What you have to do: Which lines in the listing below contain the word "screenshot"? Return each of them in full.

Records for the task:
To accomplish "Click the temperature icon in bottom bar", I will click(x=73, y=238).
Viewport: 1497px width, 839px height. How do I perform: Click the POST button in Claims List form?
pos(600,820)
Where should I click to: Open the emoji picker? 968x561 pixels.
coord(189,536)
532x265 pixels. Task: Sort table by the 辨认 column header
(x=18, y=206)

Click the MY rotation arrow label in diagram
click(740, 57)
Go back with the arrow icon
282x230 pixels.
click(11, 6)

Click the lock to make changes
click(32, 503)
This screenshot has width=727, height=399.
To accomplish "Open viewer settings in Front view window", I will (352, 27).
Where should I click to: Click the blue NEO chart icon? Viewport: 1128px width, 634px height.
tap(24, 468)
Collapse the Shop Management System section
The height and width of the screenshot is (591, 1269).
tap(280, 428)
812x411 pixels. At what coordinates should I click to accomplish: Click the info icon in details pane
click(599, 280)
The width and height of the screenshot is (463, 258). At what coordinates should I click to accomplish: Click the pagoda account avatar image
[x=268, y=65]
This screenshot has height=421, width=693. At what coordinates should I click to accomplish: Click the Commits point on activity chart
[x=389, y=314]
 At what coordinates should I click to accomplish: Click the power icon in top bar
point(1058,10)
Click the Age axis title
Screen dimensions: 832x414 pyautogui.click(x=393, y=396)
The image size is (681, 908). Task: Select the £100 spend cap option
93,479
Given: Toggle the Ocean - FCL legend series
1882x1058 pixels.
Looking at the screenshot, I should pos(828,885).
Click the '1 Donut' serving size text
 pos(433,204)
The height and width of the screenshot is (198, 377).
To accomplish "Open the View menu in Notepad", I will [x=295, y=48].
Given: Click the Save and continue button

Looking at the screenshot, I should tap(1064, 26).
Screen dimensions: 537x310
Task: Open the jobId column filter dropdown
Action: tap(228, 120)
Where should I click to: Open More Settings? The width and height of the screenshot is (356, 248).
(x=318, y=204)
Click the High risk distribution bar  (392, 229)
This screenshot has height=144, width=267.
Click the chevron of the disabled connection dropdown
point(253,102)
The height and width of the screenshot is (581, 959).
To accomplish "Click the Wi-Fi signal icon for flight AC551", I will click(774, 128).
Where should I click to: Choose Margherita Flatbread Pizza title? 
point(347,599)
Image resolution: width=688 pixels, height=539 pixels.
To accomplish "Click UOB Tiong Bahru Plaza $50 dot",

Response to the task:
This screenshot has width=727, height=399.
The height and width of the screenshot is (591, 1269).
The width and height of the screenshot is (463, 258). At what coordinates should I click to accomplish: Click the pagoda account avatar image
This screenshot has height=421, width=693. At what coordinates should I click to accomplish: Click the Commits point on activity chart
Looking at the screenshot, I should pos(828,885).
The height and width of the screenshot is (198, 377).
Looking at the screenshot, I should tap(1064, 26).
Where should I click to: Open More Settings? The width and height of the screenshot is (356, 248).
This screenshot has height=144, width=267.
The height and width of the screenshot is (581, 959).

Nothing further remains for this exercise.